= Texto de origem =

────────────────

Prestes a completar 60 anos, eleitora transexual votará pela primeira vez usando título com nome social: ‘Só agora estou viva de verdade’

As eleições de 2022 terão um significado especial para a faxineira Ana Paula Aparecida da Silva, de Mogi das Cruzes. Prestes a completar 60 anos, essa será a primeira vez que ela, uma mulher transexual, poderá votar com o nome social.

Uma conquista que chega após décadas de constrangimento. Ansiosa, ela já se imagina entregando o título de eleitor, estampado com o nome feminino, nas mãos do mesário. O exercer da democracia livre dos olhares de julgamento e da vergonha.

“Vou fazer 60 anos em junho e posso dizer que só agora estou vivendo. Só agora estou viva de verdade. Estou ansiosa. Estou ansiosa pra ver meu nome no título e levar no dia de votar”.

Ana Paula Aparecida está ansiosa para votar com o título com seu nome social — Foto: Reprodução
Ana Paula Aparecida está ansiosa para votar com o título com seu nome social — Foto: Reprodução

A mudança é possível porque neste ano o Tribunal Superior Eleitoral (TSE) determinou que os títulos eleitorais de pessoas transgênero – que têm uma identidade diferente do sexo biológico – trará apenas o nome com o qual se identifica, omitindo o de registro.

A alteração também vale para quem se candidatar. Inicialmente, a resolução que permitiu a participação de pessoas trans nas cotas de gênero dizia que o título eleitoral informaria o nome de nascimento. Porém, o TSE mudou de ideia e disse que isso não vai acontecer.

Viva de verdade

A eleitora conta que esse é um dos primeiros documentos que ela consegue emitir com o nome social. No RG ainda está o masculino, registrado no nascimento. Quando adolescente, ela até tentou mudar isso, mas o plano funcionou apenas por um tempo.

“Eu fui registrada com o nome masculino, que meus pais me deram. Mas quando eu era adolescente, precisei fazer outros documentos e tirei tudo com nome de mulher. Me registrei como Ana Paula”, relembra.

“Não sabia o que estava fazendo. Acabaram descobrindo quando eu tinha uns 30 ou 40 anos. Eu devo ter contato pra pessoa errada e me denunciaram. Tive que tirar tudo de novo com nome de registro”, completa a faxineira.

────────────────

= Dados fornecidos =
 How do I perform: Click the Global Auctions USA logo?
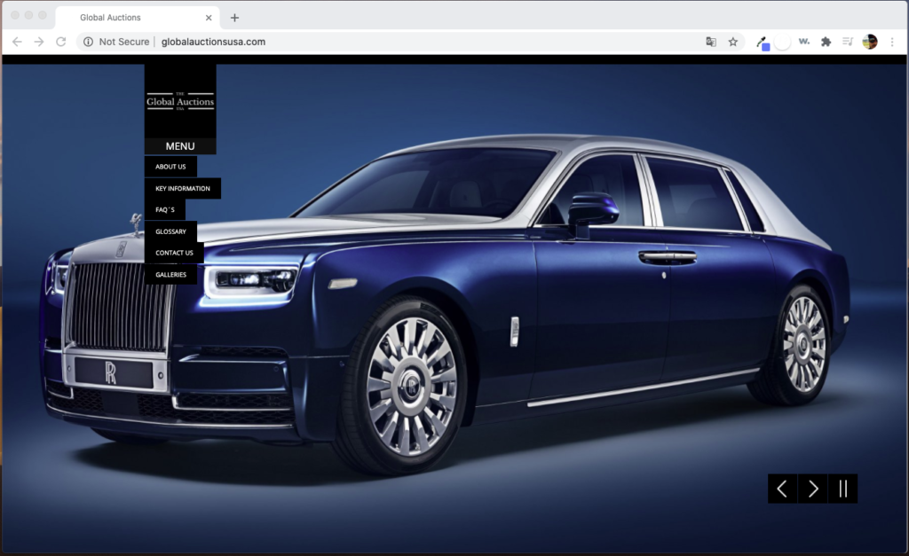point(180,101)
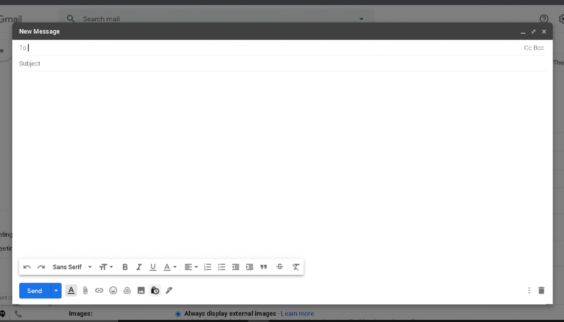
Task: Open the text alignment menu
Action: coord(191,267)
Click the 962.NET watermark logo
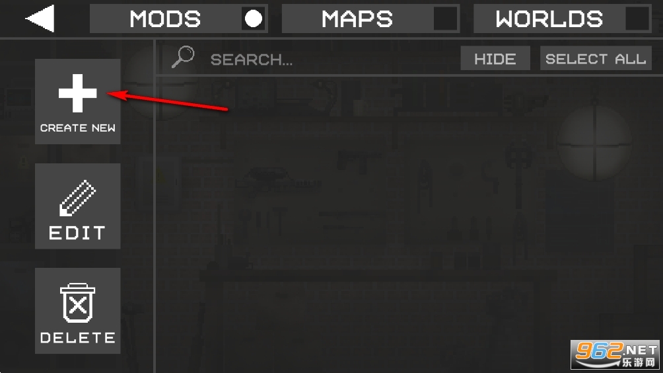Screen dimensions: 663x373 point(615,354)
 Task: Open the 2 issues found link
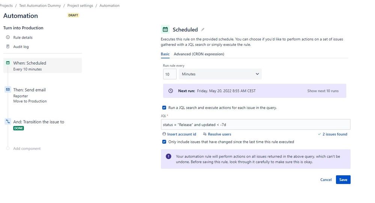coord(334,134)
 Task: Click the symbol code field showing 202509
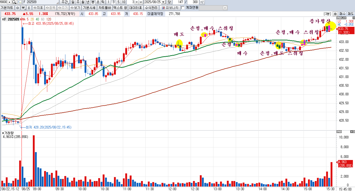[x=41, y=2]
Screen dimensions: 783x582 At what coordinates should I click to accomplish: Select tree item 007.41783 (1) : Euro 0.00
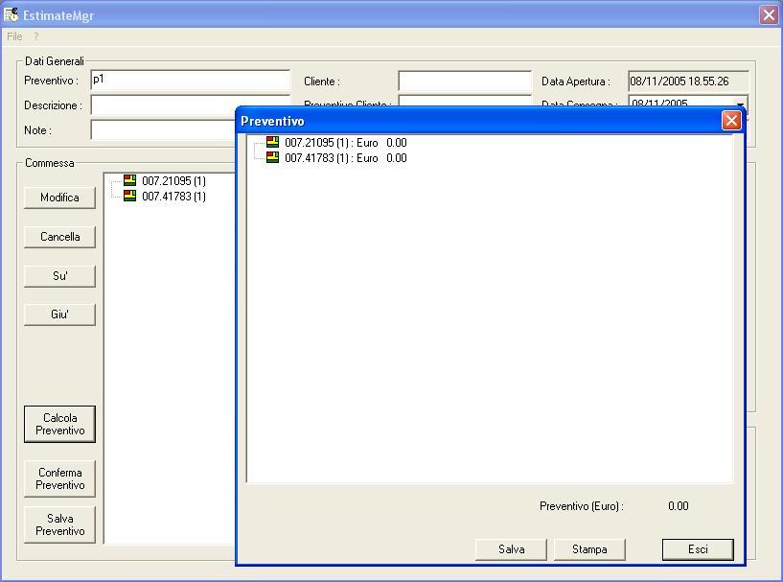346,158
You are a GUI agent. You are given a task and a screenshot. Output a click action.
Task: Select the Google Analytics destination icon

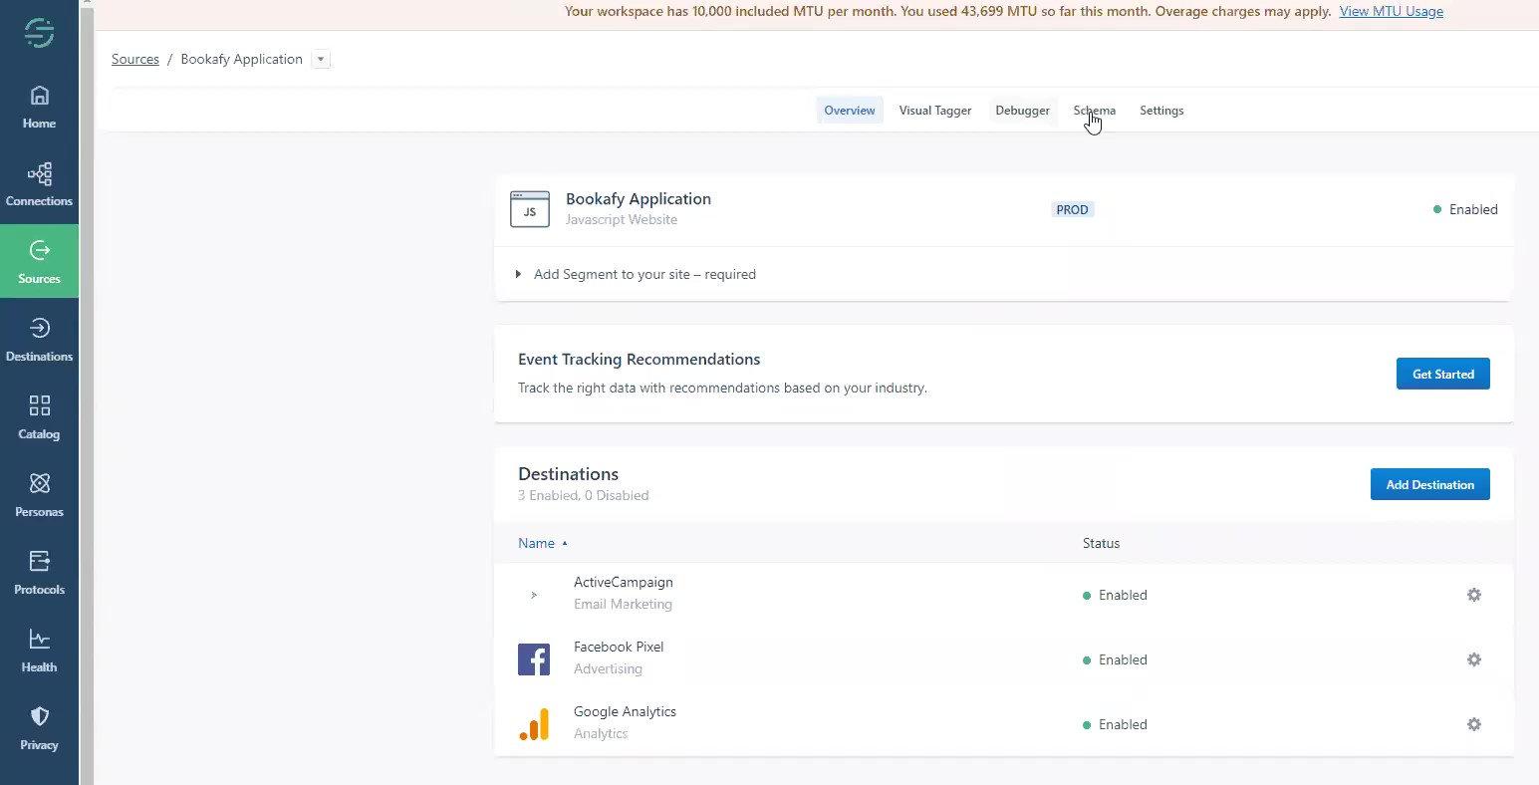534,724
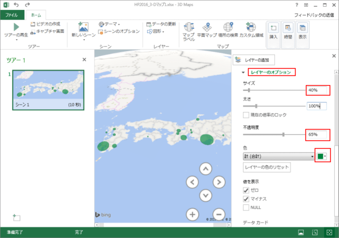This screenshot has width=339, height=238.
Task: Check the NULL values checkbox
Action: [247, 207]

────────────────

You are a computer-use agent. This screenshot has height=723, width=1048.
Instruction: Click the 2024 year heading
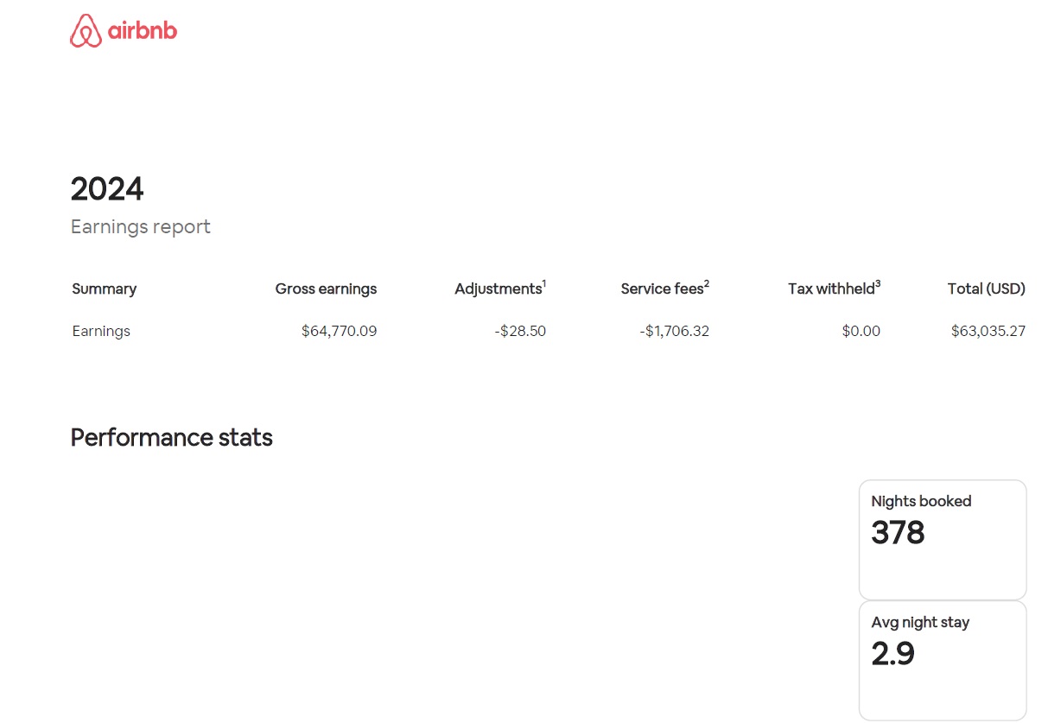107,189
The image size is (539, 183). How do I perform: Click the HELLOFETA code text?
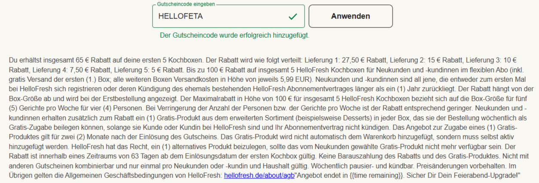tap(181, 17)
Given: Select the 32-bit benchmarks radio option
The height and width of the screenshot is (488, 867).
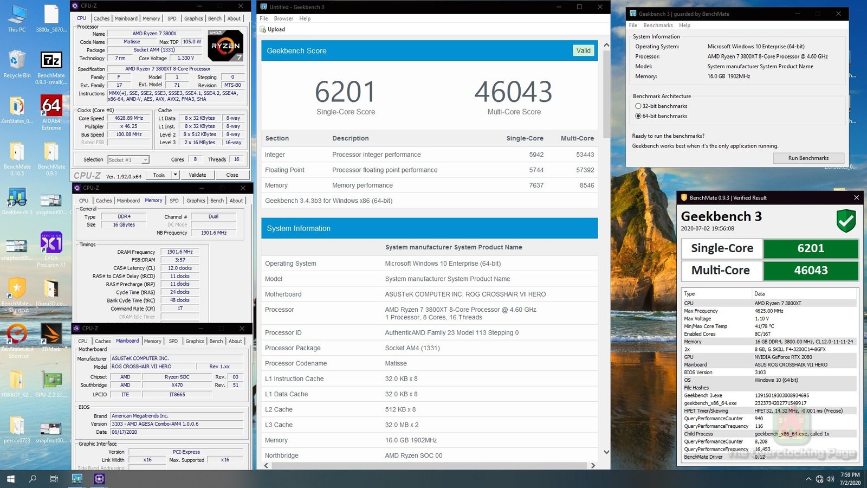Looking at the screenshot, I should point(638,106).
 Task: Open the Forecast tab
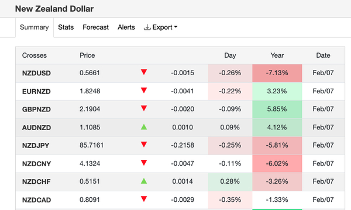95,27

────────────────

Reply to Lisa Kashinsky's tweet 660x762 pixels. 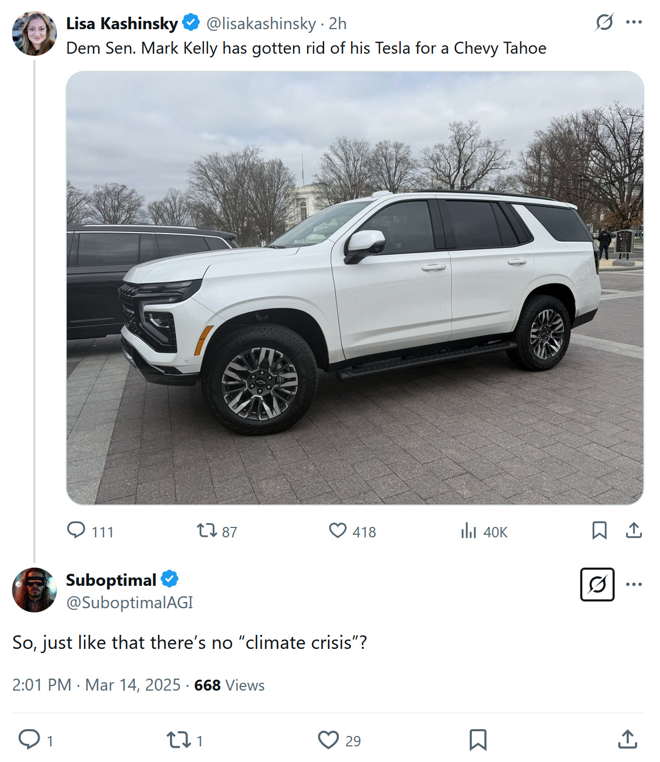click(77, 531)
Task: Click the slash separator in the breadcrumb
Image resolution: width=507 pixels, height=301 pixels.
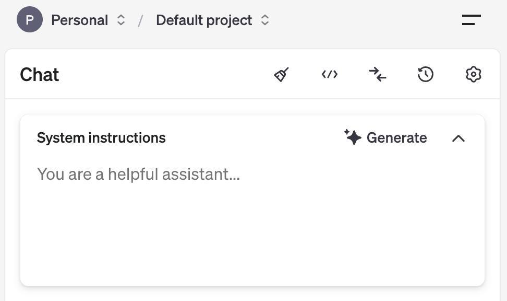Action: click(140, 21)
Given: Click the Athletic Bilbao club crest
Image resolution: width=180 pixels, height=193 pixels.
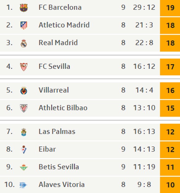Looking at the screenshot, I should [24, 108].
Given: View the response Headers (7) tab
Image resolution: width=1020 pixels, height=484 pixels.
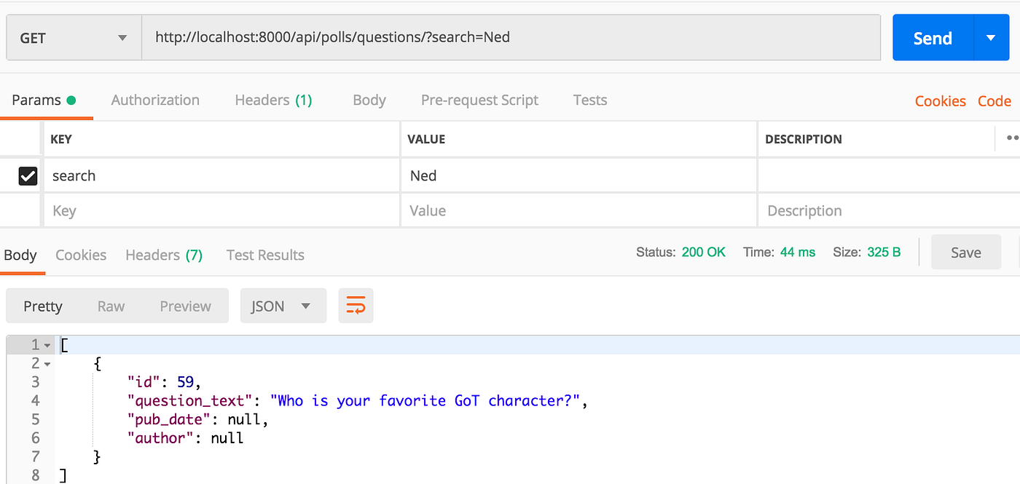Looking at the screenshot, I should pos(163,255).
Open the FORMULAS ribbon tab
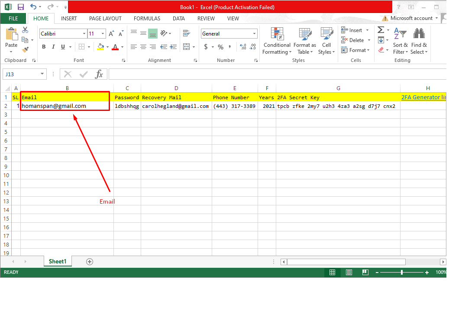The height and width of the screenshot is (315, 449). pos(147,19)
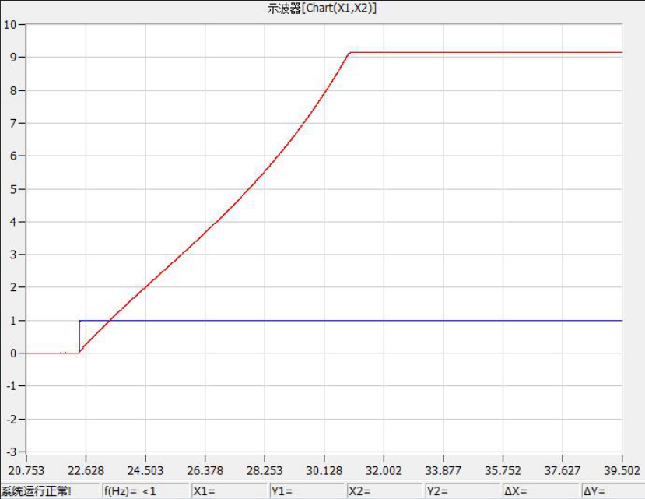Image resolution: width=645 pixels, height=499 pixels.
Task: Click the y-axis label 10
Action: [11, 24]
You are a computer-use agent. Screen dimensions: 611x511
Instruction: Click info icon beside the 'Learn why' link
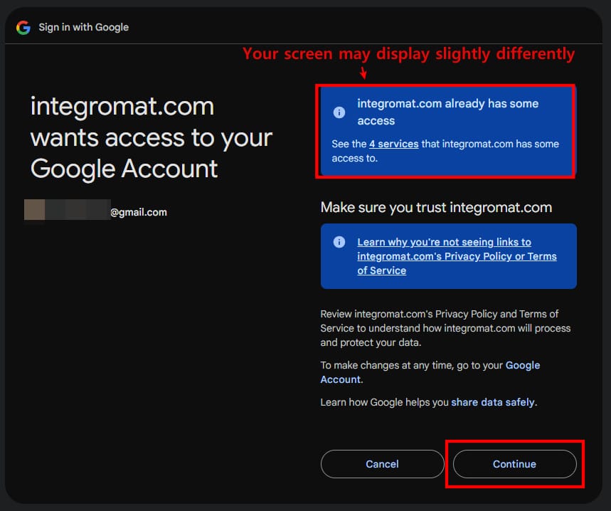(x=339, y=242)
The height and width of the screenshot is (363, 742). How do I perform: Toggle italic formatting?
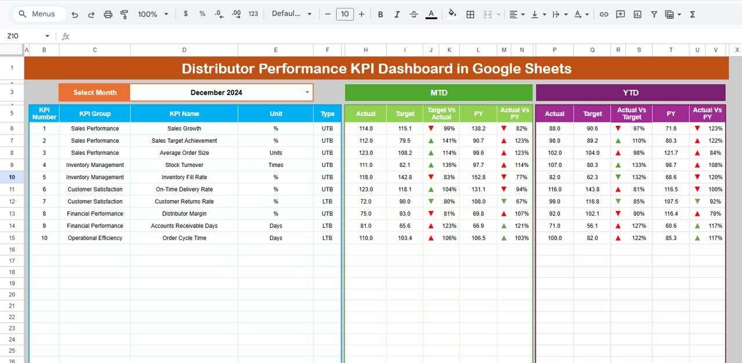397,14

────────────────

= Atividades propostas =
A - Extraia da reportagem sobre a eleitora transexual o trecho de "A eleitora conta" a "por um tempo.", reproduzindo-o literalmente.
B - Dê continuidade à reportagem sobre a eleitora transexual de Mogi das Cruzes, começando logo após a última frase apresentada.

= Respostas aos problemas =
A -
A eleitora conta que esse é um dos primeiros documentos que ela consegue emitir com o nome social. No RG ainda está o masculino, registrado no nascimento. Quando adolescente, ela até tentou mudar isso, mas o plano funcionou apenas por um tempo.

B -
Agora ela quer fazer diferente e explica que está tentando tirar os documentos com nome feminino de acordo com a lei. O objetivo é evitar as situações desconfortáveis e preconceituosas em outras ocasiões, como nas consultas médicas.

“Hoje até que é mais liberal. Na minha época foi muito complicado. Sofri muito. Meu pai era muito firme. Pra eu colocar as roupas que eu gosto, eu tinha que andar muito mais, fazer um caminho mais longo, e vestir no caminho”.

“Atualmente não. Eu vivo 24 horas mulher. Se eu for ao hospital, eu passo um momento muito difícil. Eu ando 24 horas como mulher. Eu nunca uso roupa que não seja vestido ou saia. Quando me chamam pelo nome masculino, eu morro de vergonha”.

O novo título, para Ana Paula, é um presente de aniversário antecipado. Nascida em junho, ela diz que, só agora, sente que está vivendo a vida que planejou. Agora, a eleitora torce para que outras pessoas trans também vivam o mesmo.

“Eu me sinto tão feliz. Espero que Deus me ajude e eu consiga tirar tudo. Que outras pessoas como eu também consigam. Assim, vou ficar mais segura. Vou poder andar mais tranquila e me apresentar como Ana Paula”.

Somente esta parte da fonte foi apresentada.